> INFORMATION SUPPLIED
--

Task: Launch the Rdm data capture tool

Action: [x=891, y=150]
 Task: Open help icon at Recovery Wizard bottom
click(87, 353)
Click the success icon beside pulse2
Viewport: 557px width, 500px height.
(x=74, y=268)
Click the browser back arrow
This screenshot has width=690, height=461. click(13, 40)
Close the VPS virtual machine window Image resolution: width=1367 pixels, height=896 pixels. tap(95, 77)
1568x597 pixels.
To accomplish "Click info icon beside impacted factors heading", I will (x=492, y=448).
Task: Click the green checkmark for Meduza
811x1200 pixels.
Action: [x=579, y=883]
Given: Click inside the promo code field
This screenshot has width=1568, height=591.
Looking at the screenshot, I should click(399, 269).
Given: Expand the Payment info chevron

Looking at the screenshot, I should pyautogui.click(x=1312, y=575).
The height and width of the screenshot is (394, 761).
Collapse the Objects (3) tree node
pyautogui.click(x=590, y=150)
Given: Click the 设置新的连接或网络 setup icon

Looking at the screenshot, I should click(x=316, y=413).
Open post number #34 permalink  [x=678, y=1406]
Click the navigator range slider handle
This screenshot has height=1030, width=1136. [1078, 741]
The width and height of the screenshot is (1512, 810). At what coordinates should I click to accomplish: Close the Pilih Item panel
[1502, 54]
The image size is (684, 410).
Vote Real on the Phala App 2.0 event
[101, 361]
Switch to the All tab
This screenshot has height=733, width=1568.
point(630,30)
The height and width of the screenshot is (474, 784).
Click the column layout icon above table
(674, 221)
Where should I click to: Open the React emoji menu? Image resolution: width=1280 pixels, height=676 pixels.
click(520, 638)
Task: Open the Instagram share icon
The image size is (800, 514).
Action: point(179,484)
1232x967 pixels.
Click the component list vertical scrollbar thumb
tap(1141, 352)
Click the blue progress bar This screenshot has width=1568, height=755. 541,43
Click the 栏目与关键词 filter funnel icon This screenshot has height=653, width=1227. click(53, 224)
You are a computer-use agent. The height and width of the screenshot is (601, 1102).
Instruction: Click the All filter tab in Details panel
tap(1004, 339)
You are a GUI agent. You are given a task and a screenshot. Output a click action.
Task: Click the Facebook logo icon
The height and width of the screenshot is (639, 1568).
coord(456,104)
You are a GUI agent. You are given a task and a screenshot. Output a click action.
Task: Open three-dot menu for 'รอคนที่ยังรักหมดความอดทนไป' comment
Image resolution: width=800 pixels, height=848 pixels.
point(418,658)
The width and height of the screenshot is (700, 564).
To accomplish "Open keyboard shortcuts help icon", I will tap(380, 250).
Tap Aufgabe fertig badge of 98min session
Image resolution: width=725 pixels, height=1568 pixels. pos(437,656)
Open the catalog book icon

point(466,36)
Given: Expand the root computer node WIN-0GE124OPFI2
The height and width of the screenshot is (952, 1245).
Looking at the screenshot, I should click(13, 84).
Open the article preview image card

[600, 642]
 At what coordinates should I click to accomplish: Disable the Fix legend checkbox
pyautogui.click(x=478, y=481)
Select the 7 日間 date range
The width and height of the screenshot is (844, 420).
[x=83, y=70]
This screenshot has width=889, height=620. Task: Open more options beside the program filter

--

> WORK TO BE COMPLETED
This exercise requires all the entries to be written out again exactly.

> RESPONSE TO THE TASK
Task: Launch the Rdm data capture tool

Action: [x=891, y=150]
 Task: Open help icon at Recovery Wizard bottom
click(87, 353)
Click the success icon beside pulse2
Viewport: 557px width, 500px height.
(x=74, y=268)
Click the browser back arrow
This screenshot has width=690, height=461. click(13, 40)
Close the VPS virtual machine window Image resolution: width=1367 pixels, height=896 pixels. tap(95, 77)
1568x597 pixels.
To accomplish "Click info icon beside impacted factors heading", I will (x=492, y=448).
Task: Click the green checkmark for Meduza
811x1200 pixels.
Action: [x=579, y=883]
Given: Click inside the promo code field
This screenshot has width=1568, height=591.
Looking at the screenshot, I should click(399, 269).
Given: Expand the Payment info chevron

Looking at the screenshot, I should pyautogui.click(x=1312, y=575).
The height and width of the screenshot is (394, 761).
Collapse the Objects (3) tree node
pyautogui.click(x=590, y=150)
Given: Click the 设置新的连接或网络 setup icon

Looking at the screenshot, I should click(x=316, y=413).
Open post number #34 permalink  [x=678, y=1406]
Click the navigator range slider handle
This screenshot has height=1030, width=1136. [1078, 741]
The width and height of the screenshot is (1512, 810). At what coordinates should I click to accomplish: Close the Pilih Item panel
[1502, 54]
The image size is (684, 410).
Vote Real on the Phala App 2.0 event
[101, 361]
Switch to the All tab
This screenshot has height=733, width=1568.
point(630,30)
The height and width of the screenshot is (474, 784).
Click the column layout icon above table
(674, 221)
Where should I click to: Open the React emoji menu? Image resolution: width=1280 pixels, height=676 pixels.
click(520, 638)
Task: Open the Instagram share icon
The image size is (800, 514).
Action: point(179,484)
1232x967 pixels.
Click the component list vertical scrollbar thumb
tap(1141, 352)
Click the blue progress bar This screenshot has width=1568, height=755. 541,43
Click the 栏目与关键词 filter funnel icon This screenshot has height=653, width=1227. click(53, 224)
You are a computer-use agent. The height and width of the screenshot is (601, 1102).
Instruction: Click the All filter tab in Details panel
tap(1004, 339)
You are a GUI agent. You are given a task and a screenshot. Output a click action.
Task: Click the Facebook logo icon
The height and width of the screenshot is (639, 1568).
coord(456,104)
You are a GUI agent. You are given a task and a screenshot. Output a click action.
Task: Open three-dot menu for 'รอคนที่ยังรักหมดความอดทนไป' comment
Image resolution: width=800 pixels, height=848 pixels.
point(418,658)
The width and height of the screenshot is (700, 564).
To accomplish "Open keyboard shortcuts help icon", I will tap(380, 250).
Tap Aufgabe fertig badge of 98min session
Image resolution: width=725 pixels, height=1568 pixels. pos(437,656)
Open the catalog book icon

point(466,36)
Given: Expand the root computer node WIN-0GE124OPFI2
The height and width of the screenshot is (952, 1245).
Looking at the screenshot, I should click(13, 84).
Open the article preview image card

[600, 642]
 At what coordinates should I click to accomplish: Disable the Fix legend checkbox
pyautogui.click(x=478, y=481)
Select the 7 日間 date range
The width and height of the screenshot is (844, 420).
[x=83, y=70]
This screenshot has width=889, height=620. Task: Open more options beside the program filter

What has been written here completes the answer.